Naturally, this case might be of interest to Court watchers, given the present hubbub over the Sullivan actual malice standard.  I'm no fan, and I'll have more to say about that in the future.  Zimmerman hardly depicts a Judge Jackson ready to pitch in with Justices Thomas and Gorsuch to upend the status quo.  But she understands the standard and at least might be amenable to a semantically sincere construction of "reckless disregard."
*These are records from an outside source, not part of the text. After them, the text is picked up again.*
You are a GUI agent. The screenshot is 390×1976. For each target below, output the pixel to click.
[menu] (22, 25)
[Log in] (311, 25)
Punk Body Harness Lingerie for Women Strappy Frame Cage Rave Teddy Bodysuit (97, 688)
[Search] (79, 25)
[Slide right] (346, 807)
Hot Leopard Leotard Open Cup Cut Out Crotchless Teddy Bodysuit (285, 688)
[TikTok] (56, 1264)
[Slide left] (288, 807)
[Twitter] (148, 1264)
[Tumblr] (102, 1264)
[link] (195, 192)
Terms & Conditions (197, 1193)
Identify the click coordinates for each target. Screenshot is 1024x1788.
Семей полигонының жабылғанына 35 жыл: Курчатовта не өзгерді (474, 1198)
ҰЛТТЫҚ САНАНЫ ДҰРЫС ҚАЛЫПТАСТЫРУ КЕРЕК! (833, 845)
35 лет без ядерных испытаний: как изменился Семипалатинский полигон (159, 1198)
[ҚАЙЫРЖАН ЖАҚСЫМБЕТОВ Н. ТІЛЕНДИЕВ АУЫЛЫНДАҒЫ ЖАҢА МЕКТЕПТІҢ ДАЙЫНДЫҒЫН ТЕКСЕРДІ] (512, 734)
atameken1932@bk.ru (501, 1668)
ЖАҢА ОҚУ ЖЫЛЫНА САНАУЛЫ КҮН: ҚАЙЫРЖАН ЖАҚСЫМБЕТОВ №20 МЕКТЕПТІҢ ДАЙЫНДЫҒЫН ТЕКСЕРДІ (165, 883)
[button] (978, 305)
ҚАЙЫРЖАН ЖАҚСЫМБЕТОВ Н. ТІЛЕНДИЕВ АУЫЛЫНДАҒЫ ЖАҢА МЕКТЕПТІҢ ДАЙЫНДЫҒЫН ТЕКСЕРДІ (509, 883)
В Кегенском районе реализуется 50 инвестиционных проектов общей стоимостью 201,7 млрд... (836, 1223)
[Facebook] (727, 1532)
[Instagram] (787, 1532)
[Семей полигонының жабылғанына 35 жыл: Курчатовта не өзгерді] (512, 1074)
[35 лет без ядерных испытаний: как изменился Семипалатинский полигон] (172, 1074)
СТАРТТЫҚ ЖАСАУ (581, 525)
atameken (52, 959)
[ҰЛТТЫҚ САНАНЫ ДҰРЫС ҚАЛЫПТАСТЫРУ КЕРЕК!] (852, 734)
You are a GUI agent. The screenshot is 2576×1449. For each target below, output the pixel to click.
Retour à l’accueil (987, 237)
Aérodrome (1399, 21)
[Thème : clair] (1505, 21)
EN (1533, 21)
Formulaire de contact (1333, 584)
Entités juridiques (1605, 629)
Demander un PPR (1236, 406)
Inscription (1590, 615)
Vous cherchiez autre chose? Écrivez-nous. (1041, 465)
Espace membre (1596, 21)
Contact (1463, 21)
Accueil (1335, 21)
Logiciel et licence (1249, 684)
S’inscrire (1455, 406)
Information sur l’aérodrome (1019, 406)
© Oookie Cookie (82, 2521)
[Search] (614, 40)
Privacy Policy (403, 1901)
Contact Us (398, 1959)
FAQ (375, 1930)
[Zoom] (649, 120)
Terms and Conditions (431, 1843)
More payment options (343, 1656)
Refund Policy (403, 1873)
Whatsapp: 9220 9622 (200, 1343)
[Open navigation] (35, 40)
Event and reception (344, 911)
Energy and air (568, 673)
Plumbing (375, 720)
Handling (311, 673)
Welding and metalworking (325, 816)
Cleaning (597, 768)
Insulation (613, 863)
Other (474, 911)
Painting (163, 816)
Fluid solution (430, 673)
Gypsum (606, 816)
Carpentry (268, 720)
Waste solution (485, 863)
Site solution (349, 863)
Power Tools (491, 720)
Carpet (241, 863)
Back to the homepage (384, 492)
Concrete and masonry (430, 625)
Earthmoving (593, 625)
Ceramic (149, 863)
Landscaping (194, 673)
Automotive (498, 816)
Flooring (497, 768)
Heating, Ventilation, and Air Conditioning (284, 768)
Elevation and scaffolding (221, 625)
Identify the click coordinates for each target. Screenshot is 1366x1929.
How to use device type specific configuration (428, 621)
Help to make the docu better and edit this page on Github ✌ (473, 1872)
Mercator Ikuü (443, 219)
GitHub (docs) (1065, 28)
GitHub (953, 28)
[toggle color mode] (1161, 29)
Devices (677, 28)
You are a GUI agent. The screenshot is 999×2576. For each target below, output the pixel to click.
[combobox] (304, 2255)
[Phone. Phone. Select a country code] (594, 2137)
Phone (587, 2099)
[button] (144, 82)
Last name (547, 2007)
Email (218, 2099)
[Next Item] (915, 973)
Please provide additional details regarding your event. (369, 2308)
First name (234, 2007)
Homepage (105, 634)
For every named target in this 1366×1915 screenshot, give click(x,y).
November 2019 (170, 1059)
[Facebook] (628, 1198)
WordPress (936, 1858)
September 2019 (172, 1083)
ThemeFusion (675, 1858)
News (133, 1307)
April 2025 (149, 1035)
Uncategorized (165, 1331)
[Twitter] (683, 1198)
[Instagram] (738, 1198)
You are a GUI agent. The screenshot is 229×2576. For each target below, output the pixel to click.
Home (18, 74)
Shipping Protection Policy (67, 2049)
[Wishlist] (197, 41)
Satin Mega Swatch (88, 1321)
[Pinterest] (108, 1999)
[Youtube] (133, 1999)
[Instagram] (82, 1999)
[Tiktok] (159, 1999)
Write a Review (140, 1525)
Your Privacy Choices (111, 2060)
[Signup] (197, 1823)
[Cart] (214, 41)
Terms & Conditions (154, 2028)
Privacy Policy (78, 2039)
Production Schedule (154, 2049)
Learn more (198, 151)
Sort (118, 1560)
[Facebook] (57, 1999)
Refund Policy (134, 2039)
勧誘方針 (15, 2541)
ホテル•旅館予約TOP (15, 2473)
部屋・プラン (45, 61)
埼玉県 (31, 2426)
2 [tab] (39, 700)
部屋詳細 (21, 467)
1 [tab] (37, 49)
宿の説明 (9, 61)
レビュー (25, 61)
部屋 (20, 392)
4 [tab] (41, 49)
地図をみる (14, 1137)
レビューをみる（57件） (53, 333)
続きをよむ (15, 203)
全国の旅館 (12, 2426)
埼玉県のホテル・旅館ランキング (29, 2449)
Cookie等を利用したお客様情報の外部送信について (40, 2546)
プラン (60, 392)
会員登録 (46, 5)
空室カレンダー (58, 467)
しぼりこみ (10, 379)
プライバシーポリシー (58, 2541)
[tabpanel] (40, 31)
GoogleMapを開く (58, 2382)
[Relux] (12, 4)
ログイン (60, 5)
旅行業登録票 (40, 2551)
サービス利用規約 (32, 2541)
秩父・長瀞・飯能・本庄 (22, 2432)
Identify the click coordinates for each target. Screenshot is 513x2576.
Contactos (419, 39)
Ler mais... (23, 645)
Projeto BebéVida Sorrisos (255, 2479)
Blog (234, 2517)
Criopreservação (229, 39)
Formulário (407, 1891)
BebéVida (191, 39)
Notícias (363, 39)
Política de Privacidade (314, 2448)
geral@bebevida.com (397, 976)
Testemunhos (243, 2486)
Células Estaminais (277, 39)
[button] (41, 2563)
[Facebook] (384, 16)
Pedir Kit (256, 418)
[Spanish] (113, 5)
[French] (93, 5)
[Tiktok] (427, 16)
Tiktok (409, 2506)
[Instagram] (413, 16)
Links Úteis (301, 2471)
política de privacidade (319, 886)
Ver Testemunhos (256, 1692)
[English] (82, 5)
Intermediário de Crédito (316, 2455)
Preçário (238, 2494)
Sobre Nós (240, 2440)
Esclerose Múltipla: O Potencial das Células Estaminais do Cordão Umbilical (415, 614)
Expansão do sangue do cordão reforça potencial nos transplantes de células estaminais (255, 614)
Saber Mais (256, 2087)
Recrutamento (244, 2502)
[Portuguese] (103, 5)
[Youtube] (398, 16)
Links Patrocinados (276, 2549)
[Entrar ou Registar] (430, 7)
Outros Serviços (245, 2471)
First Amendment/child pornography.  United States v. Hillie, 289 F. Supp. 3d 188 (D.D.C. 2018).  Criminal cases are not usually my jam, but this one had a First Amendment angle.  Judge Jackson allowed conviction of a defendant for sexual exploitation of a minor and possession of images of a minor engaging in sexually explicit conduct.  On the facts as explicated by the court, that sure seems like it was the defendant's intent: "carefully placing and positioning the camera in hidden locations in J.A.A.'s bedroom and bathroom" and "succeed[ing] in capturing several extended images of J.A.A.'s exposed genitals."  Missing, though, was the express "lasciviousness" required by federal statutes, a fatal flaw for the prosecution, the D.C. Circuit ruled.  14 F.4th 677 (2021).  The defendant relied on statutes, not the First Amendment, but the D.C. Circuit referenced First Amendment case law extensively to support its interpretation of what Congress required.  Despite the substantial latitude to which the government is entitled to prosecute child pornography, beyond the legal constraints of outlawing obscenity as to adults, the appellate court concluded that Judge Jackson erred in permitting the jury to infer the defendant's lascivious objective.  One might expect that social conservatives would side with Judge Jackson on this case. 

Labeled French beef
(by Yuka for Open Food Facts CC BY-SA 3.0)
First Amendment/commercial speech, compelled speech.  Am. Meat Inst. v. U.S. Dept. Agric., 968 F. Supp. 2d 38 (D.D.C. 2013).  This must have been a grilling initiation to the federal bench for Judge Jackson.  A meat industry trade association challenged "country of origin labeling" regulations (truly, "the COOL Rule") promulgated by the Department of Agriculture, on, as one might expect from Big Meat, any legal theory that might stick to the cast iron: namely, the statutory authority of the Agricultural Marketing Act, promulgation under the Administrative Procedure Act, and the First Amendment.  The first two make my eyes glaze over; it's the First Amendment that grabbed me.  Meat and the First Amendment are, of course, long-time frenemies, going back to the heyday of The Jungle, and on through the secret grocery workers of journalism ethics fame.  Then there was the whole pink slime era, and animal-welfare activists came trespassing through to take pictures.  Oh how we laughed until we cried.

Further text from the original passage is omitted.